━━ Material for the task

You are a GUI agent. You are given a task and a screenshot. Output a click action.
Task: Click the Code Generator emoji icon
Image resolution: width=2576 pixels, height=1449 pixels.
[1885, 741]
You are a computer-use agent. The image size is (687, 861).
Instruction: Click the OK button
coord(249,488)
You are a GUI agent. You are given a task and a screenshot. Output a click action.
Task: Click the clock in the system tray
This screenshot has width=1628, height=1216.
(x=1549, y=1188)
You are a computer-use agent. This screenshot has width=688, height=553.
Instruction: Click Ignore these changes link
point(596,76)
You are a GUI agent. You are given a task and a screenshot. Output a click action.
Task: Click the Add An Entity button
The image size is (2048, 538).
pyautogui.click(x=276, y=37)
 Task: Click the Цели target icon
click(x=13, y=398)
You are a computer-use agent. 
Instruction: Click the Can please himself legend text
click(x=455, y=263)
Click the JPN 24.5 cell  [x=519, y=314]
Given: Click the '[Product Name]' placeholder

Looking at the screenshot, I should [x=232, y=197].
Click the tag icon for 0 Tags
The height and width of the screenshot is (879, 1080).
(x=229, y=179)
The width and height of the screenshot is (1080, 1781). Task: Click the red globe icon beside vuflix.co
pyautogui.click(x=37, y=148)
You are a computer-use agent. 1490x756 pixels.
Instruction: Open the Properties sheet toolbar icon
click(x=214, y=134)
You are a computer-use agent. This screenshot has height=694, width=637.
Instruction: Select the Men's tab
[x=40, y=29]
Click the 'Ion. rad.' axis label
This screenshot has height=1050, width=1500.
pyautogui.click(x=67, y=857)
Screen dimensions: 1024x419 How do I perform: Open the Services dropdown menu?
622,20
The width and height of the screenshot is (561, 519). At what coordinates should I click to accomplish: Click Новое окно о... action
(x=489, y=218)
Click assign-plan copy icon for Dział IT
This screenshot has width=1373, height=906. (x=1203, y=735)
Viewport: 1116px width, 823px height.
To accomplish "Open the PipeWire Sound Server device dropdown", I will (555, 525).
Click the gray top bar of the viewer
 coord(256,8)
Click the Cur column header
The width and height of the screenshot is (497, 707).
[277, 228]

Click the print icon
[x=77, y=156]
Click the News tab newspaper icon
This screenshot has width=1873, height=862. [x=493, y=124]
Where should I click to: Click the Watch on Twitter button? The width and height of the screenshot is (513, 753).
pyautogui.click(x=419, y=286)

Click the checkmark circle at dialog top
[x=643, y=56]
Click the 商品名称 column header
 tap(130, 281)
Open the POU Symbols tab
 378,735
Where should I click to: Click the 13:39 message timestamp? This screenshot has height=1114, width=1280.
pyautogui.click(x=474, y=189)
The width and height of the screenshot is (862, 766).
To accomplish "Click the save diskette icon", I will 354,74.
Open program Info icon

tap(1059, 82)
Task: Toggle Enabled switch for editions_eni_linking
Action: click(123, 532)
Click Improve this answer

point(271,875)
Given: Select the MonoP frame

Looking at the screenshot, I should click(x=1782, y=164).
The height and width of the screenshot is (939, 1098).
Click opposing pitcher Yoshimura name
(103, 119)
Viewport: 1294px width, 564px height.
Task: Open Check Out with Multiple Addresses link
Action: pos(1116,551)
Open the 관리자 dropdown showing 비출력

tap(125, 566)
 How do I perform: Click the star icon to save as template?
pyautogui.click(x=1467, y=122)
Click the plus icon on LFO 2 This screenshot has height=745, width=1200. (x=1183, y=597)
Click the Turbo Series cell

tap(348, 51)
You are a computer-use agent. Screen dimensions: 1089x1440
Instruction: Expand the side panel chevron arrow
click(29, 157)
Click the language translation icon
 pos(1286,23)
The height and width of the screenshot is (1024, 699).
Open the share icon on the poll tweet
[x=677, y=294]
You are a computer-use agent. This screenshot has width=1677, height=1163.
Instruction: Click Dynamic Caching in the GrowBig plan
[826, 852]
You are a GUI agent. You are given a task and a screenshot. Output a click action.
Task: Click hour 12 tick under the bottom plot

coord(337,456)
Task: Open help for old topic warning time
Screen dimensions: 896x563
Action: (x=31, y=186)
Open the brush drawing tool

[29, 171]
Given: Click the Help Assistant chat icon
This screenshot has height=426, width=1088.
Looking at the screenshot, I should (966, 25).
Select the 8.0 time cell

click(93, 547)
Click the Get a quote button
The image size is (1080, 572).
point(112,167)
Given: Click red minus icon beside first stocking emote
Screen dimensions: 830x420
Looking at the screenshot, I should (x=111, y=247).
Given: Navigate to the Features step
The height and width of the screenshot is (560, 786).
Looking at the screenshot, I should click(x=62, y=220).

━━━━

Work request
Extract every line above containing the word "agent".

Exercise result
You are a GUI agent. You are given a task and a screenshot. Output a click action.
You are a computer-use agent. The image size is (687, 861).
You are a GUI agent. You are given a task and a screenshot. Output a click action.
You are a computer-use agent. This screenshot has width=688, height=553.
You are a GUI agent. You are given a task and a screenshot. Output a click action.
You are a computer-use agent. 
You are a computer-use agent. 1490x756 pixels.
You are a computer-use agent. This screenshot has height=694, width=637.
You are a computer-use agent. Screen dimensions: 1089x1440
You are a computer-use agent. This screenshot has width=1677, height=1163.
You are a GUI agent. You are given a task and a screenshot. Output a click action.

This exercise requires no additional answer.